The Institute has spearheaded a successful fundraising effort for the Green Road, and the project’s first phase will likely commence in summer 2012.

For more information about the Green Road, contact Institute Scholar Fred Foote at fred.foote@comcast.net.


Conversations on Health

Conversations on Health is our attempt to get underneath the broad assumptions and positions of groups concerned with healthcare, in order to probe and learn from the actual experience and perceptions of a wide range of engaged individuals. The project maintains an ongoing schedule of in-person discussions with key stakeholders, providing a confidential space to discuss fundamental questions, such as, “What is health, really?” and “How do you envision a healthcare system to meet the nation’s real health needs?” This dialogue is invaluable in developing new knowledge while sensitizing the public and decision-makers alike to the significance of Integrative Medicine in addressing the healthcare crisis in the U.S. Among participants in the first 12 Conversations on Health (Fall 2008 – Summer 2009) were physicians, healthcare policy experts, corporate leaders, a nurse-midwife, a social worker, and an attorney. Here is a summary of findings that have influenced the Institute’s future direction.

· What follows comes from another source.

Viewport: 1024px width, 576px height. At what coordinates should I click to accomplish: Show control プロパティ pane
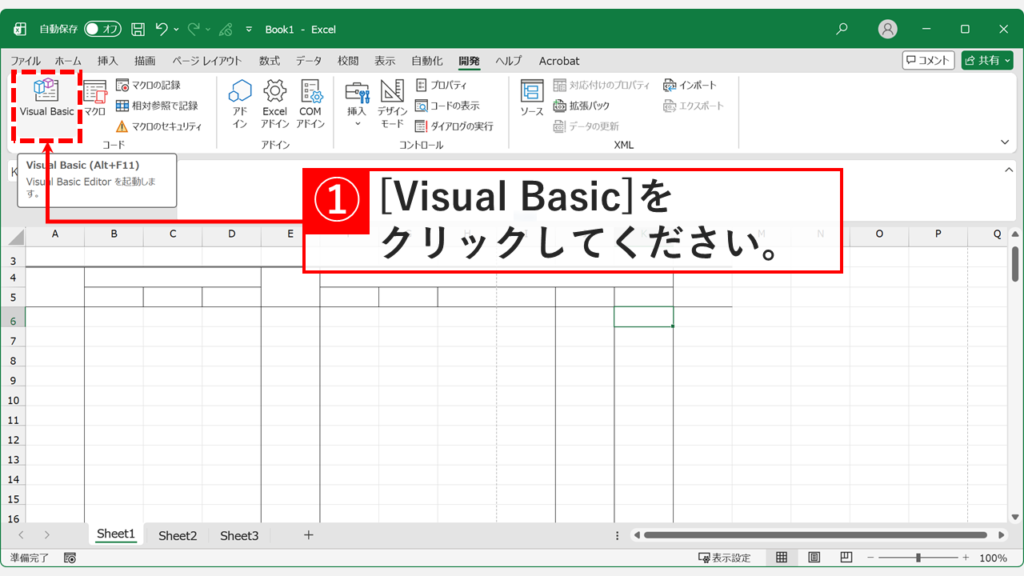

Lessons learned from the Conversations helped to inform the testimony of Dr. Brian Berman and Susan Berman before the United Sates Senate Committee on Health, Education, Labor and Pensions (HELP) public hearing on “Principles of Integrative Health: a Path to Health Care Reform” (February 23, 2009. A video of that day’s testimony can be seen at the HELP committee’s web site.) The Conversations pointed us to a range of issues needing the attention of policy-makers and reformers, such as:

  1. The need for improved consumer access to health information;
  2. Better reimbursement for primary care and prevention, covering a broader range of health care practitioners and health care modalities;
  3. Investment in research that has direct impact on translating knowledge into prevention, diagnosis and treatment of disease; and
  4. Investment in research transforming front-line healthcare by recognizing five major factors in health and well-being: environment, behavior, genetics, social circumstances and healthcare. As an example, we were able to cite efforts such as the Howard County, Maryland, Health Department’s Healthy Howard initiative and Lockheed Martin’s LMHealthWorks program, already promoting wellness and providing resources to foster the health of individuals and families.